2.12.07

hmmm...

so, i realize it's been almost 3 months since i last said anything, and this post isn't going to be particularly informative, but i thought i'd leave a small bit anyway. suffice it to say, i've had an unexpectedly busy semester. busy, but fun. i've grown closer to some of the most amazing girls i've ever met and further from some friends i never thought i'd forget, but, more importantly, i've grown. and for that, i thank God. actually, some friends and i were talking about that, how much we've changed in the last two and a half years, and i have to say, of all the things i expected, this was not in the picture. i never expected to be one of "those" girls, wearing colors or caring (at least a little) how i look. i never expected to sit up half the night having deep conversations and laughing my head off with a girl who wears more pink than barbie and actually enjoys listening to the gaithers, and least of all to have come to call her one of my all time best friends. yeah, there have been a lot of "unexpecteds" here. it's been tougher than i thought it would be, and some of my greatest learned lessons have come with a lot of pain involved. but i wouldn't trade it for anything.

so, as yet another semester winds down to a close and i contemplate the fact that a year from now i'll be getting ready to graduate (and that terrifies the crap outta me), i thought, being in a christmassy mood, i'd post the lyrics to a christmas song i absolutely love for others' enjoyment (because i'm so sure anyone other than me reads my thoughts...). so, here ya go. this is "i celebrate the day" by relient k:

and with this Christmas wish is missed
the point i could convey.
if only i could find the words to say to let You know how much You've touched my life,
because here is where You're finding me, in the exact same place as New Year's eve.
and, from a lack of my persistency,
we're less than half as close as i want to be.
──────────────────────────────
* **SET PROBLEM A**
Repeat everything in the blog post from "so, as yet another" down to "New Year's eve.", word for word.
* **SET PROBLEM B**
Answer these from the blog post:
(i) How long has it been since the writer last posted?
(ii) Which song's lyrics does the writer share, and by whom?
(iii) When will the writer be getting ready to graduate?
* **SET PROBLEM C**
Resume the blog post after its last line.
──────────────────────────────
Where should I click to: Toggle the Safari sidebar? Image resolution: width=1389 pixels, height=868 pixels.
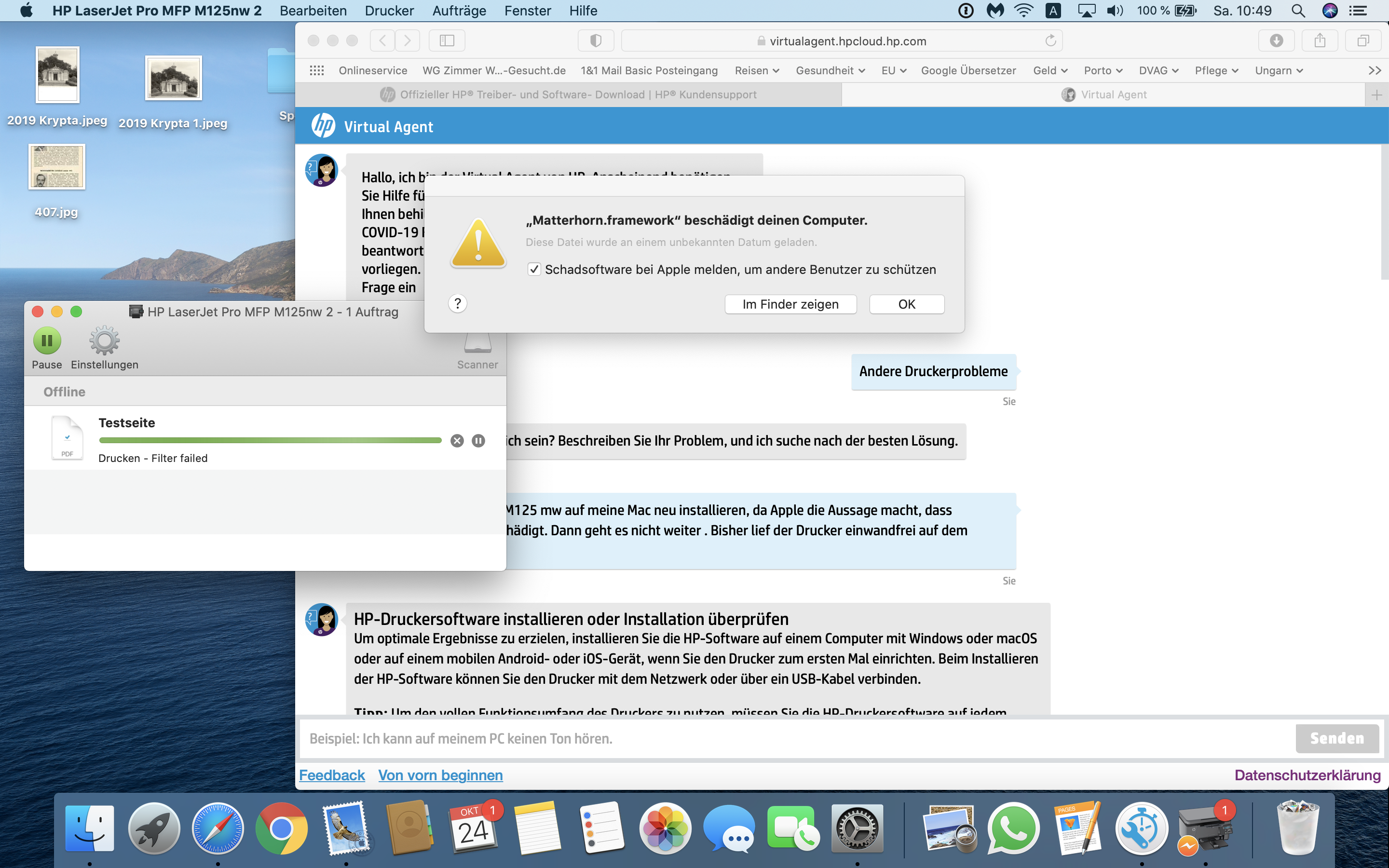(x=447, y=41)
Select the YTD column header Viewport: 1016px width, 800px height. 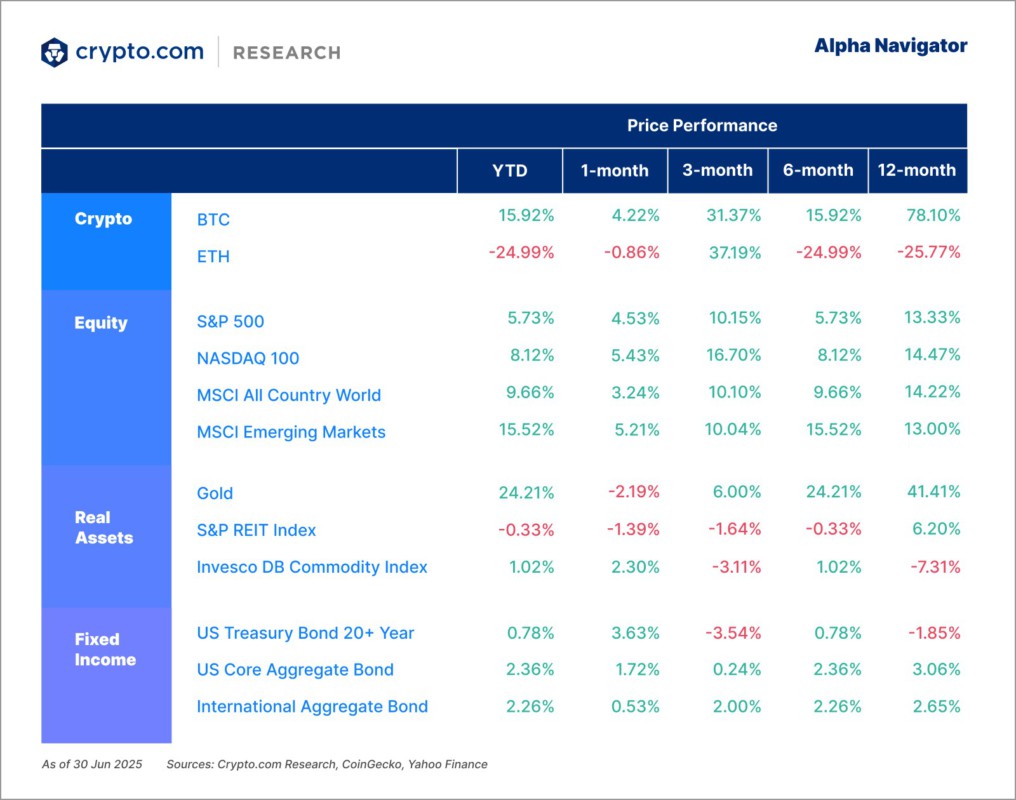(x=510, y=171)
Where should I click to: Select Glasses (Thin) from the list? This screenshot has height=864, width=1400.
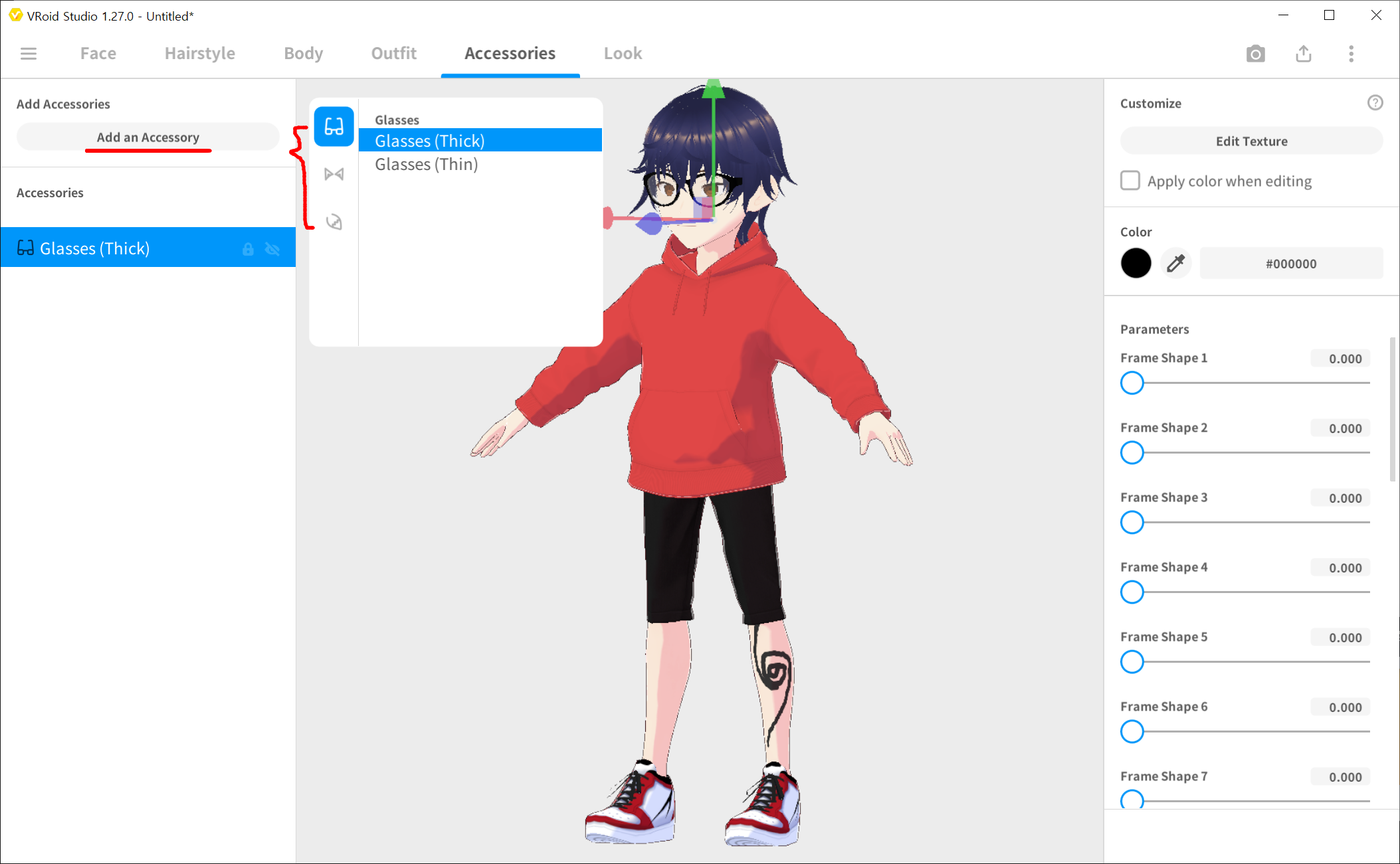coord(426,164)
──────────────────────────────
* **EXERCISE ANSWER A**
so, as yet another semester winds down to a close and i contemplate the fact that a year from now i'll be getting ready to graduate (and that terrifies the crap outta me), i thought, being in a christmassy mood, i'd post the lyrics to a christmas song i absolutely love for others' enjoyment (because i'm so sure anyone other than me reads my thoughts...). so, here ya go. this is "i celebrate the day" by relient k:

and with this Christmas wish is missed
the point i could convey.
if only i could find the words to say to let You know how much You've touched my life,
because here is where You're finding me, in the exact same place as New Year's eve.

* **EXERCISE ANSWER B**
(i) Almost 3 months.
(ii) "i celebrate the day" by relient k.
(iii) A year from now.

* **EXERCISE ANSWER C**
and the first time
that You opened Your eyes, did You realize that You would be my Savior?
and the first breath that left Your lips,
did You know that it would change this world forever?

and the first time
that You opened Your eyes, did You realize that You would be my Savior?
and the first breath that left Your lips,
did You know that it would change this world forever?

and so this christmas i'll compare the things i felt in prior years
to what this midnight made so clear,
that You have come to meet me here.

to look back and think that
this baby would one day save me,
in the hope that what You did
that you were born so i might really live.
to look back and think that
this baby would one day save me.

and the first time
that You opened Your eyes, did You realize that You would be my Savior?
and the first breath that left Your lips,
did You know that it would change this world forever?

and the first time
that You opened Your eyes, did You realize that You would be my Savior?
and the first breath that left Your lips,
did You know that it would change this world forever?

and i, i celebrate the day
that You were born to die,
so i could one day pray for You to save my life

pray for You to save my life

pray for You to save my life...

11.9.07

stuck in my head

so, it's late. and i can't get the lyrics to this song out of my head...so, my brilliant plan is to write them here, in the vain attempt that perhaps the song will stop playing over and over in my head and i can go to sleep, something for which my roommate would be grateful...to make matters worse, because the song was written by a member of our praise band, i can't go find it online and listen to it all the way through anywhere...until wednesday, that is!!! :) i'm so excited for the worship cd/dvd to come out!!! anyhoo, here goes. if i'm not mistaken, the song's called "uncovered". here's the chorus:

"Holy Father, uncover me
You the Truth that sets me free
break my pride till all i see
is all of You
uncovering me..."


that's the only part i can remember, so that's the only part you get...love, love, LOVE that song. props to harrison for some amazing song writing skills God blessed him with. anyhoo, now i shall go attempt again to sleep...night, night world.

3.9.07

...again...

yeah, so, remember me? i'm the one who forgets i have this and goes weeks without writing...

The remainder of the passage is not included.